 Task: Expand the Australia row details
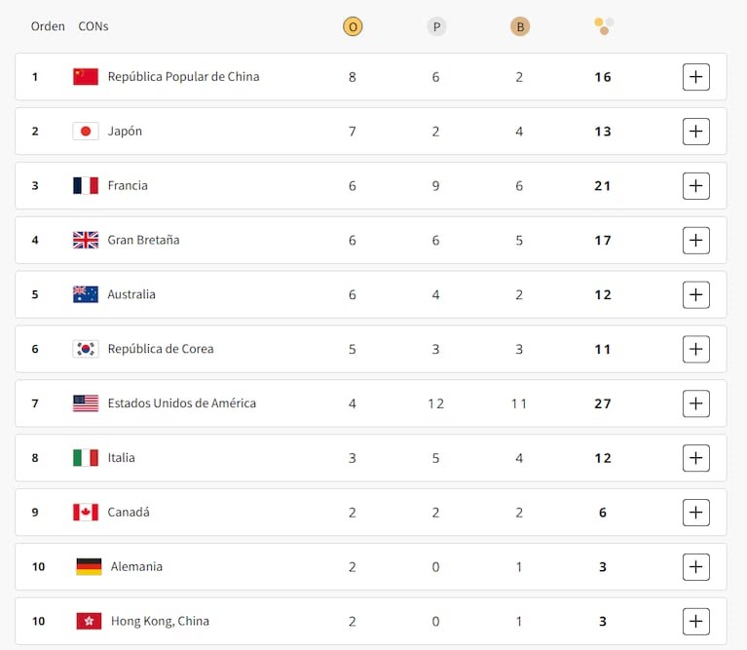pos(695,294)

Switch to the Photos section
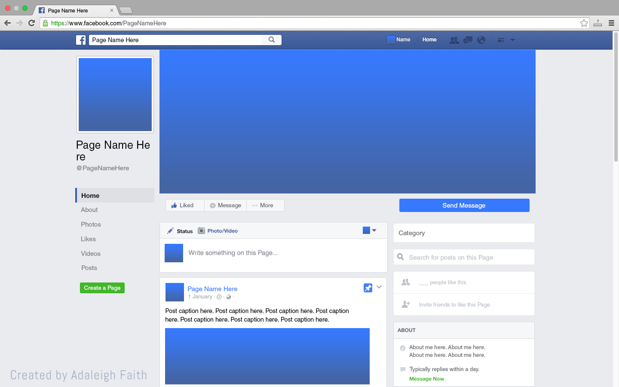[x=91, y=224]
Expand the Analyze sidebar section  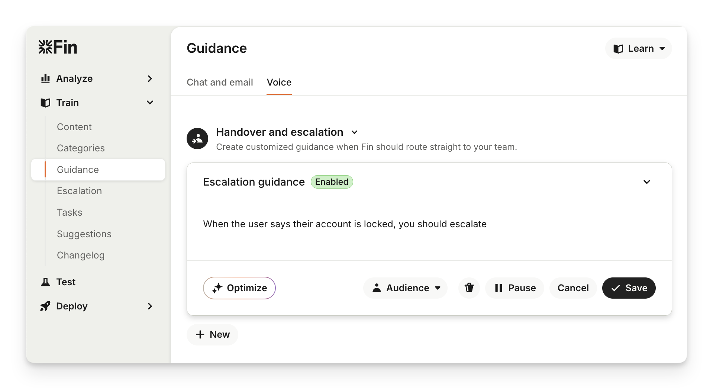[x=150, y=78]

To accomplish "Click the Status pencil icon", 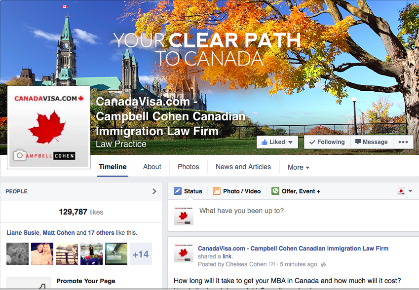I will coord(178,191).
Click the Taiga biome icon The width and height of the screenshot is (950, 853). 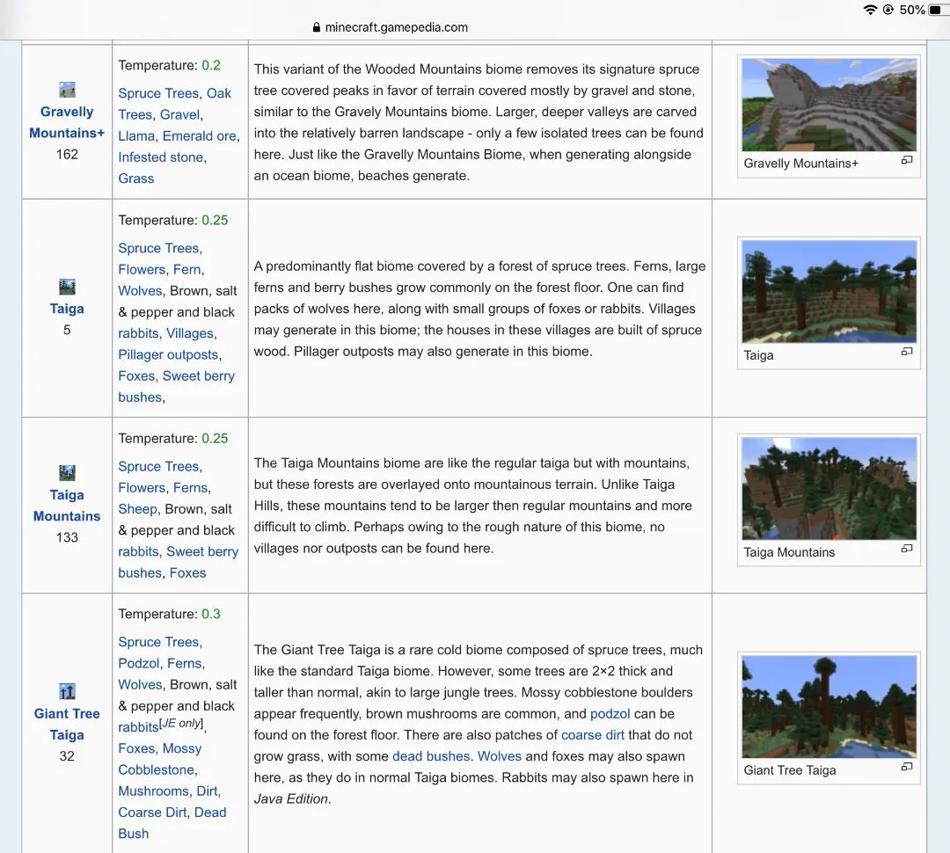click(x=67, y=287)
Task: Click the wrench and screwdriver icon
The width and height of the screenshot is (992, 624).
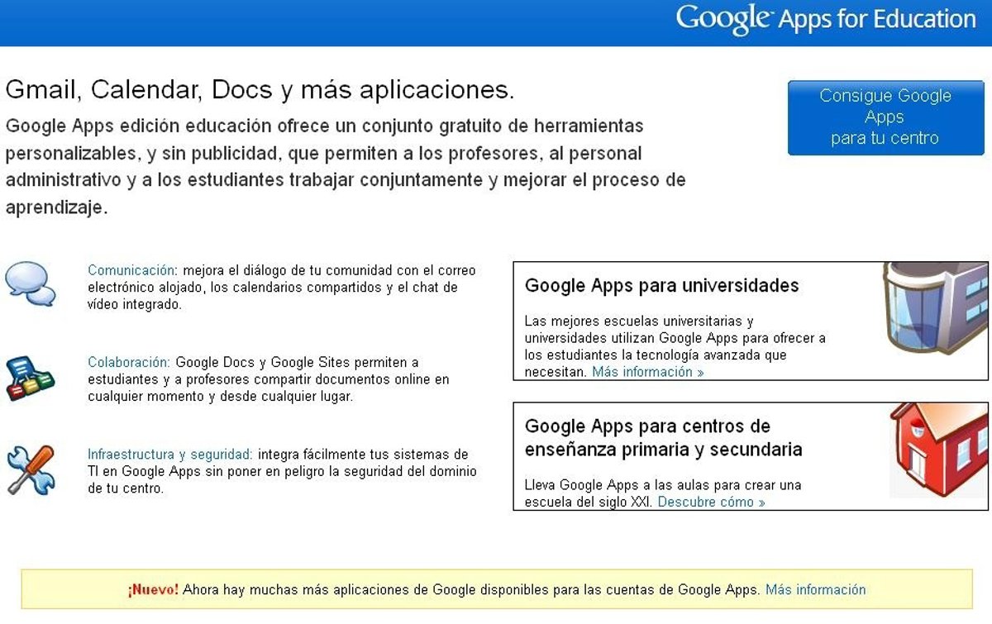Action: pyautogui.click(x=31, y=469)

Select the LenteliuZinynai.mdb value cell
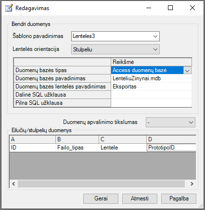point(151,78)
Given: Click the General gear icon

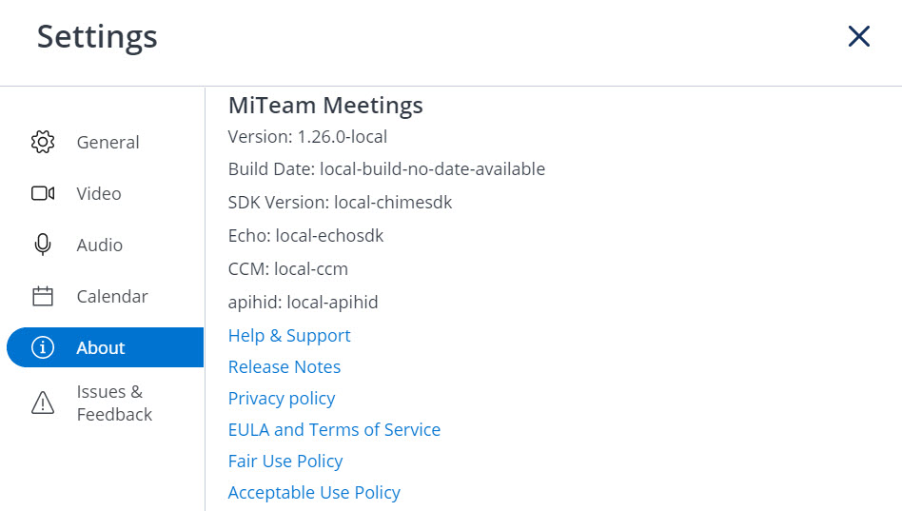Looking at the screenshot, I should click(x=43, y=142).
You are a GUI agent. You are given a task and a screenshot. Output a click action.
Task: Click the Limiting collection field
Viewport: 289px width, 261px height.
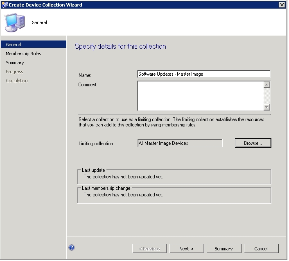[180, 143]
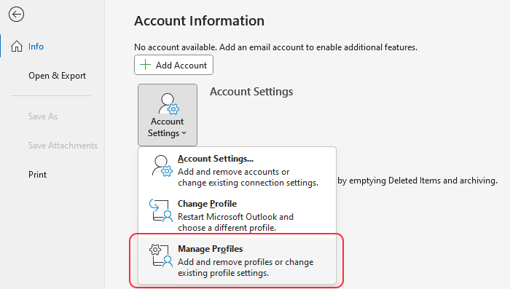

■ **Short task**
Copy the data word for word, from the line that contains "Select the LenteliuZinynai.mdb value cell" through the end of the data, both ends included. Omit the pictures.

■ **Written response**
Select the LenteliuZinynai.mdb value cell
point(151,78)
Given: Click the General gear icon

Looking at the screenshot, I should click(x=43, y=142).
You are a GUI agent. You are given a task and a screenshot. Output a click action.
Task: Click the Limiting collection field
Viewport: 289px width, 261px height.
[180, 143]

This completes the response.